Step 2: Perform a Bulk Rollback or Recovery
Once you have a file containing distinguishedName values, use BulkRollback to process the list. There is no enforced limit on the number of objects included.
Command syntax
DbTool BulkRollback [options]
Options
| Option | Description |
|---|---|
--classes
|
Limit the operation to specific objectClass values. |
--contains
|
Further filter objects based on distinguishedName content. |
--parent
|
Limit the operation to objects with a specific lastKnownParent. |
--limit
|
Limit the maximum number of objects processed. |
--before
|
Process only objects deleted before the specified date/time. |
--file
|
Input file containing distinguishedName values to be recovered or rolled back. |
--dc
|
Domain controller to use for the operation. |
-v, --verbose |
Verbose output. |
Example: bulk rollback/recovery using a file
DbTool BulkRollback ^
--file deleted-users.txt ^
--dc DC01.corp.example.com
Rollback Usage Notes
Rollback is typically used to undo a mass change by selecting the target objects and the attribute(s) to revert, then specifying a date/time when the values were known to be correct. The tool applies historical values for the selected attributes across all listed objects.
Pre-flight Validation and Confirmation
Before making any changes, the bulk operation performs a pre-flight check and outputs details of the planned actions. This includes:
- Resolving each distinguishedName
- Determining whether each object will be recovered or rolled back
- Identifying the attributes and historical values that will be applied (for rollback)
The tool then prompts for confirmation. No changes are applied until the user explicitly confirms the operation.
Best Practices
- Review the generated DN file before running a bulk operation to ensure it contains only the intended objects.

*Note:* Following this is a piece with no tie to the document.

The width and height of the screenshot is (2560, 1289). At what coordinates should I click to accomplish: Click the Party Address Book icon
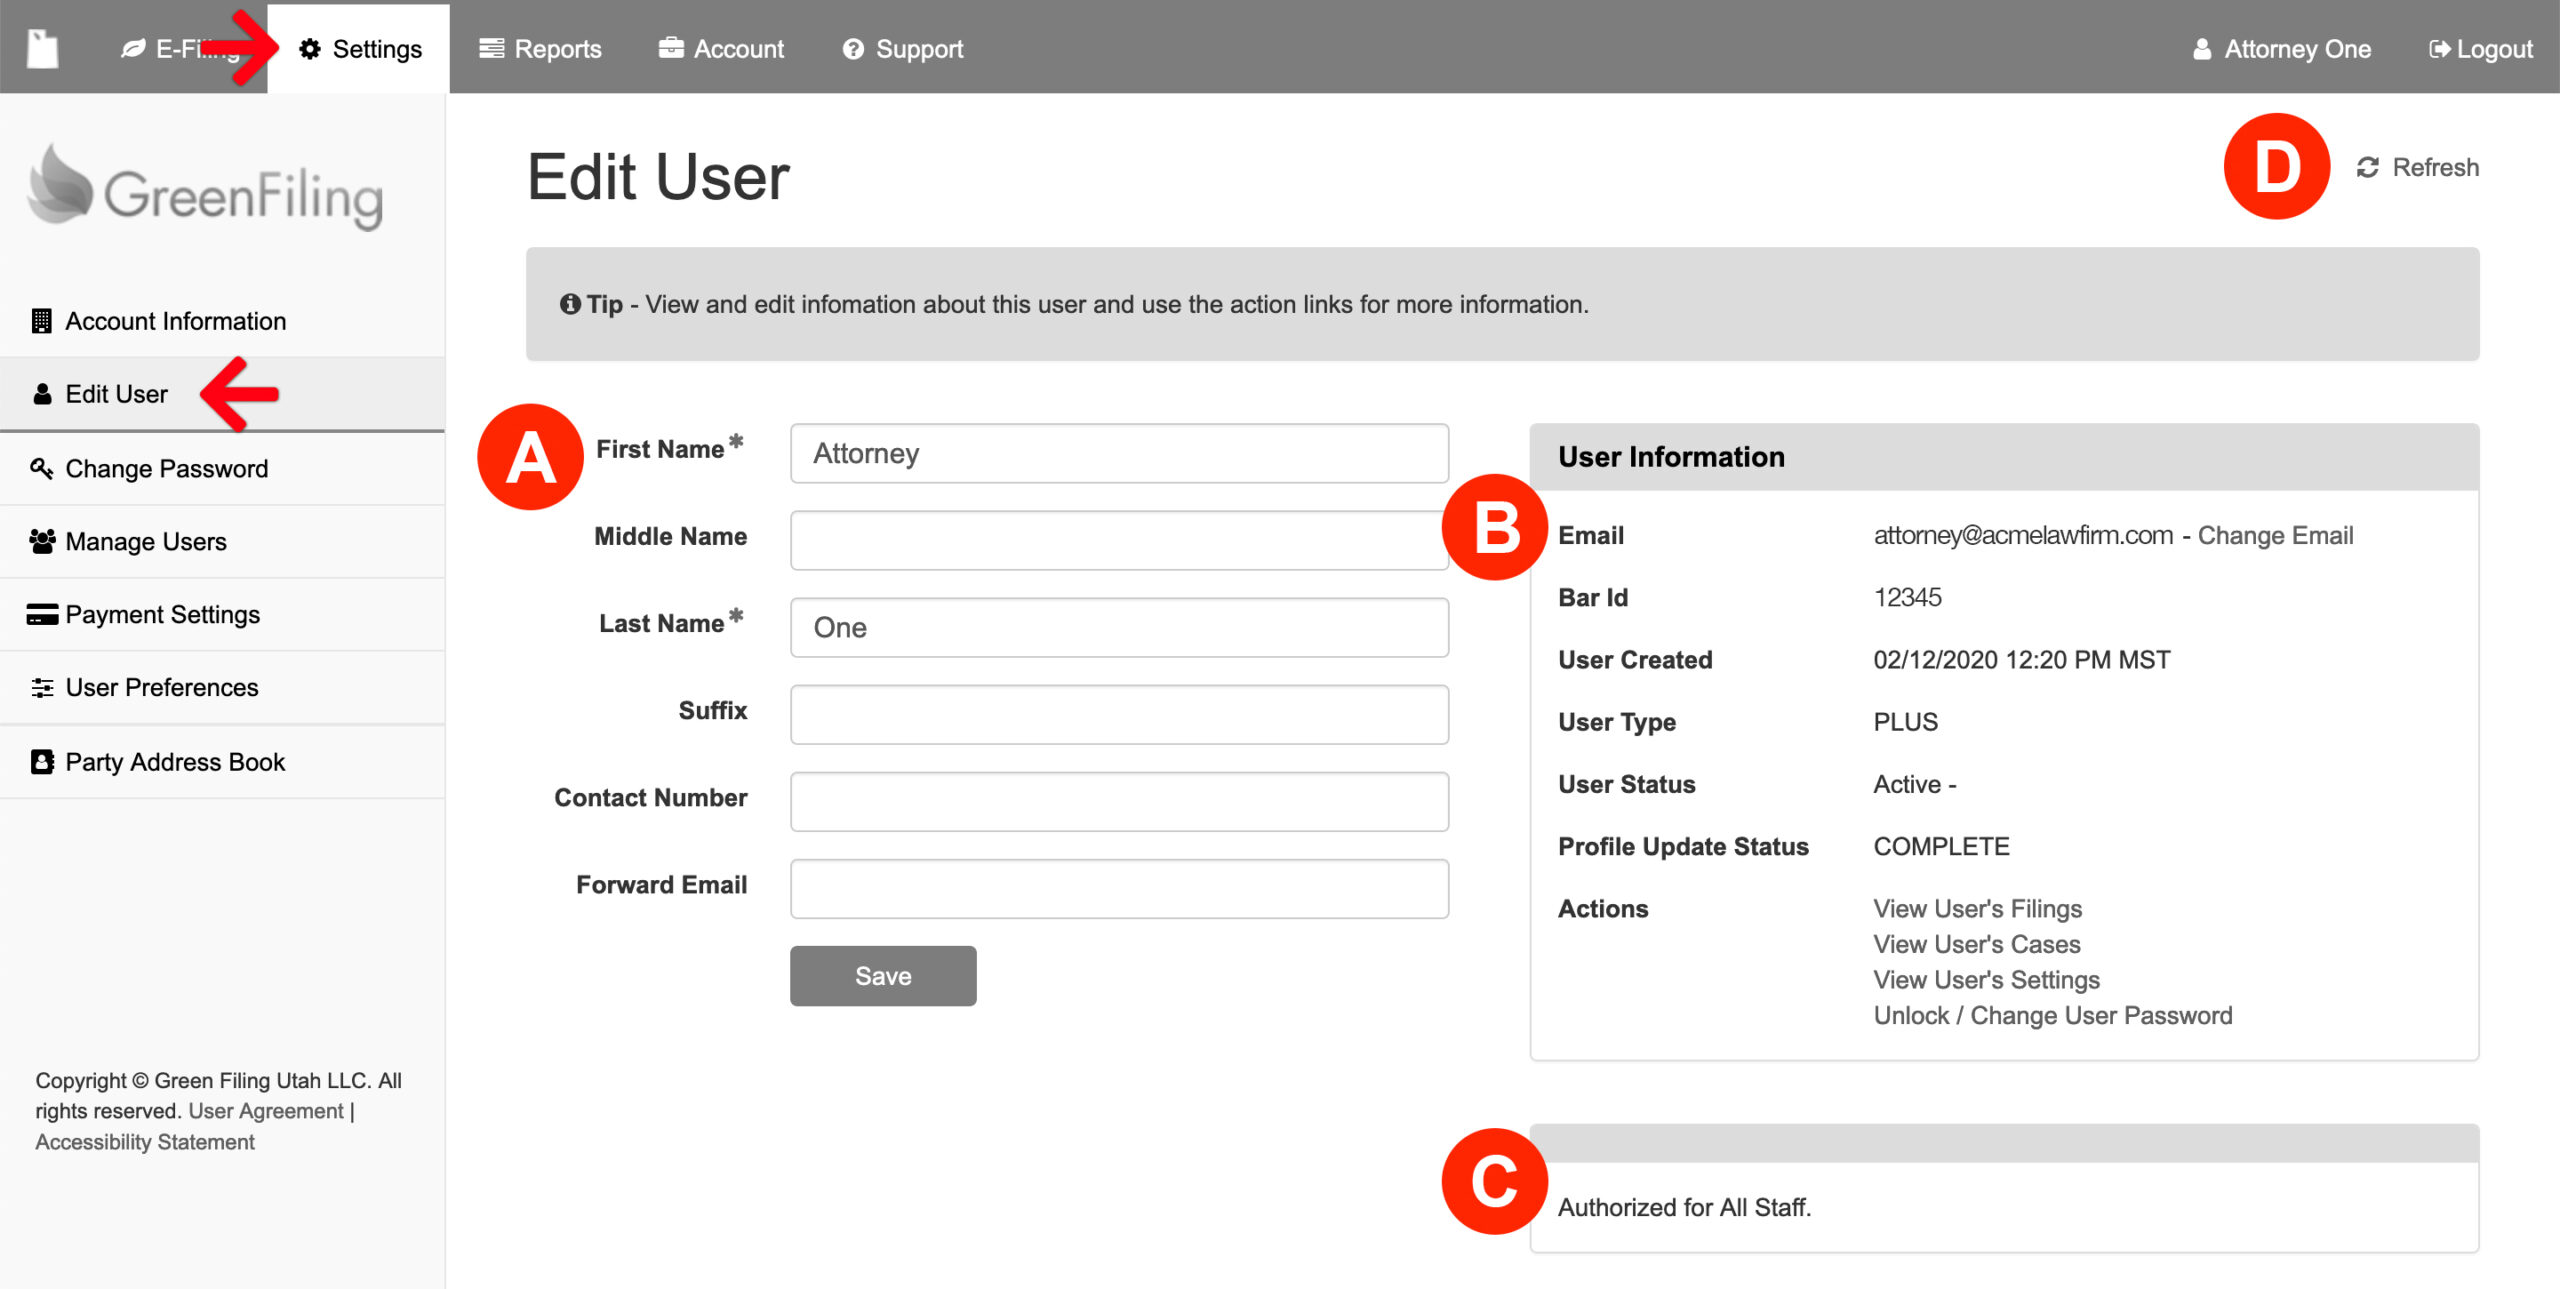42,762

- Start with a small test file to validate expected behavior before performing large-scale recovery or rollback.
- Use
--verboseduring validation or troubleshooting to observe per-object processing details. - Store recovery/rollback files securely, as they may contain sensitive directory structure information.
Summary
Bulk recovery and bulk rollback provide scalable, file-driven mechanisms for correcting large-scale Active Directory issues:
- Recovery restores deleted objects using their recycle bin distinguishedName values.
- Rollback reverses attribute-level changes on existing objects, allowing administrators to undo mass updates and return objects to a known-good state.
By separating object selection from execution, these workflows support validation, auditing, and controlled change management while avoiding practical limits on the number of objects processed.